Stuff Early Christians Read: P. Oxy. 4010, the Lord’s Prayer

The Lord’s Prayer (Matthew 6:9–13) is this sort of common piece of Christianity that, if you went to church for any sustained period of time in your life, you probably know. In the church of my youth, we repeated it every Sunday (and it was not an overly liturgical church). It is a beautiful thing, because as the text in Matthew 6:7 presents it, it is not simply a prayer but it is Jesus teaching his disciples how to pray. It is not a prayer, it is an exemplar prayer. Some might even say it is the prayer.

We twenty-first (and twentieth) century Christians weren’t the first to notice this. The Lord’s prayer was found on a single papyrus sheet in Oxyrhynchus.

P. Oxy 4010 (TM: 64491) is dated to 300–399, and on lines 11 and below contains the Lord’s Prayer. Blumell & Wayment’s Christian Oxyrhynchus, pp. 354–356 is the basis of my discussion below and also the source of the transcription and reconstruction that I translate below.
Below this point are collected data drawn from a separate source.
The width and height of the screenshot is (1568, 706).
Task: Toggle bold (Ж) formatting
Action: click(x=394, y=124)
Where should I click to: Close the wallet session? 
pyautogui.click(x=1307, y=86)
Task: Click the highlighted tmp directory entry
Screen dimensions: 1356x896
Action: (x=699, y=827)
The right side of the papyrus has not survived, but the enough of the text remains to reliably reconstruct it. Interestingly, another prayer (perhaps reflective of 2 Cor 1:3) is prepended. The purpose of this manuscript is not known. It has no evidence of fold marks so is not likely an amulet text, and based on its end of the prayer at the end of the sheet, appears to be intended as a single sheet production.
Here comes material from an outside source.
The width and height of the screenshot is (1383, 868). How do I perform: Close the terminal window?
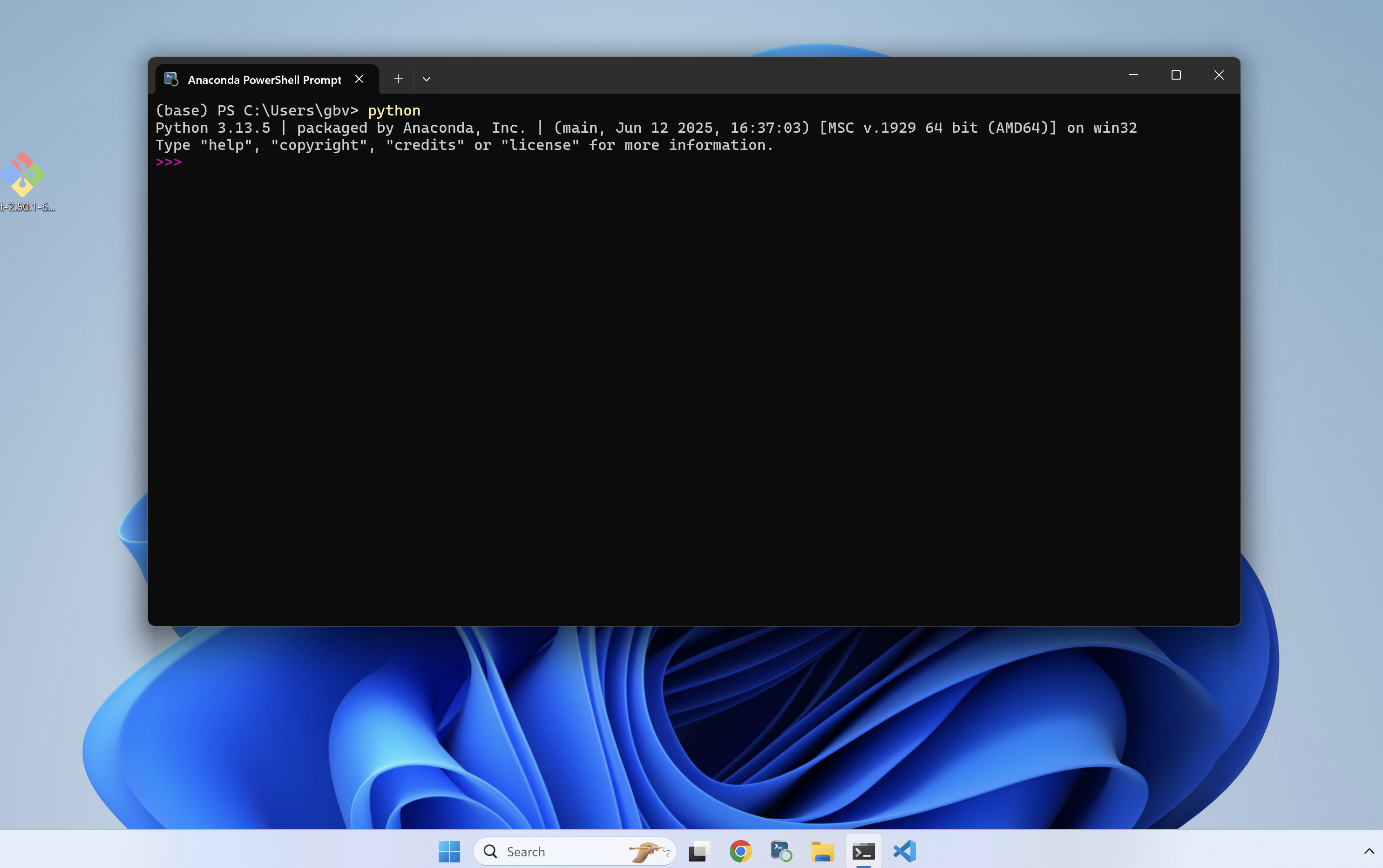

As a witness to the text of Matthew 6:9–13, P. Oxy 4010 does not exactly reproduce the critical text (NA28). A phrase from 6:10 (“your will be done”) is absent, likely due to homoiteleuton. The scribe seems to prefer ωσπερ to ως (in 6:12; Blumell & Wayment make the same note in v. 10 but it seems errant). Of most interest is the apparent repeating of the phrase “save/rescue us” at the very end of the prayer: “but [save us f]rom the evil one, save u[s].” I say “apparent” because the first “save/rescue” occurs in a reconstruction and thus makes assumptions about text we cannot absolutely verify, but the reconstruction does seem appropriate.
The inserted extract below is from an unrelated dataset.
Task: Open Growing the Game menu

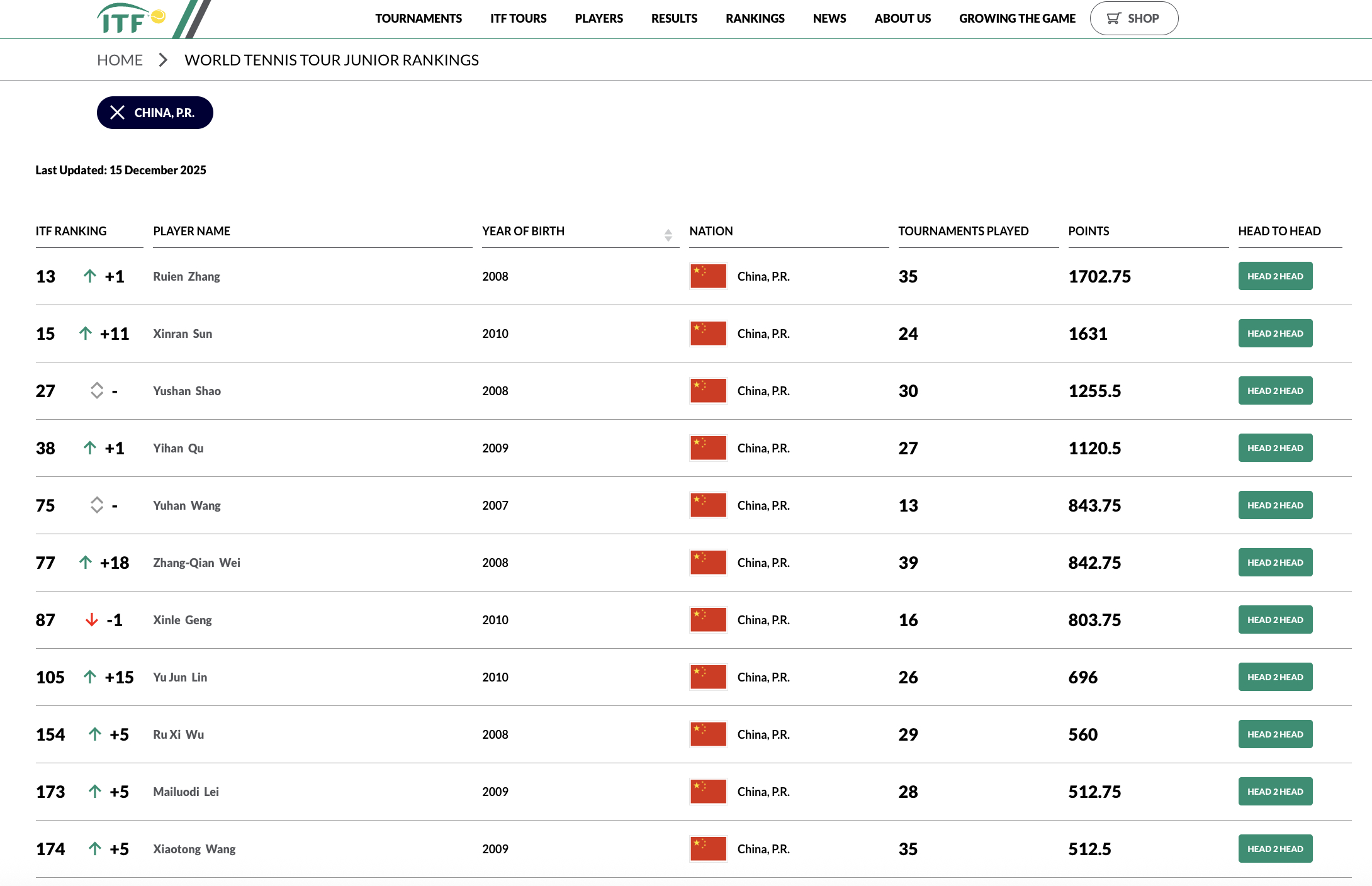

Here is a translation of P. Oxy. 4010, with reconstructions noted and translation representing the differences in text present and text reconstructed as much as possible (which is why it reads a little strange):

8 Master of all … [Father of mercies]
9 and God of all co[mfort]
10 and have compassion and …
11 consider us … [   Our Father]
12 who is in heaven, let be holy [your name]
13 let your kingdom come, as i[n heaven also upon]
14 earth. Our bread f[or the day give]
15 to us today, and forgive u[s the deb-]
16 ts of us, just as eve[n] w[e forgive]
17 our debtors, a[nd lead not]
18 us into temptation, but [save us fr-]
19 om the evil one, save u[s]

This really is a neat papyrus. Somewhere, someone found it important to write down (or, likely, have written down) these prayers. Whatever their purpose, whatever their function, they were recorded by someone who found them valuable. It was probably read, and re-read. It probably offered encouragement, comfort, and hope to the reader.

Yes, Lord. Save us from the evil one. Save us.